Dieppe is a seaport on the English Channel at the mouth of the river Arques. A regular ferry service runs to Newhaven in England.

Famous for its scallops, Dieppe also has a popular pebbled beach, a 15th-century castle and the churches of Saint-Jacques and Saint-Remi. The mouth of the river Scie lies at Hautot-sur-Mer, directly to the west of Dieppe.

The inhabitants of the town of Dieppe are called Dieppois (m) and Dieppoise (f) in French.

History
First recorded as a small fishing settlement in 1030, Dieppe was an important prize fought over during the Hundred Years' War.
Dieppe housed the most advanced French school of cartography in the 16th century. Two of France's best navigators, Michel le Vasseur and his brother Thomas le Vasseur, lived in Dieppe when they were recruited to join the expedition of René Goulaine de Laudonnière which departed Le Havre for Florida on April 20, 1564. The expedition resulted in the construction of Fort Caroline, the first French colony in the New World. Another expedition two years before where Goulaine de Laudonnière was under command of Jean Ribault, a local Huguenot captain, had resulted in the foundation of Charlesfort, now in South Carolina. Dieppe was the premier port of the kingdom in the 17th century.

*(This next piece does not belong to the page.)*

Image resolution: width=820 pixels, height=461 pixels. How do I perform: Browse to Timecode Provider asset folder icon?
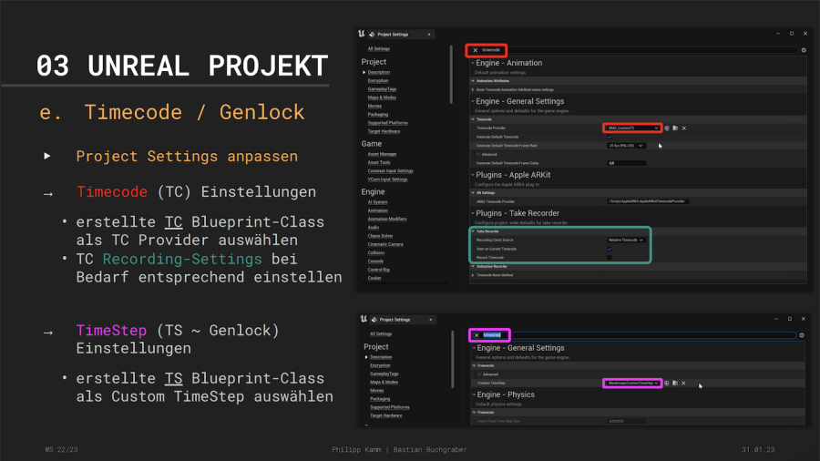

After King Edward VI died, putting an end to a Protestant country in England on July 6, 1553, John Knox left England to evade the Catholic-fist of Mary I. First, under the permission of his friends, he went back to his home country of Scotland. Then after he stayed in Dieppe for a few months, he continued on his tracks and stayed in Geneva. There he met one of his influences, John Calvin.

On July 23, 1632, 300 colonists heading to New France departed from Dieppe.
At the Revocation of the Edict of Nantes in 1685, Dieppe lost 3,000 of its Huguenot citizens, who fled abroad.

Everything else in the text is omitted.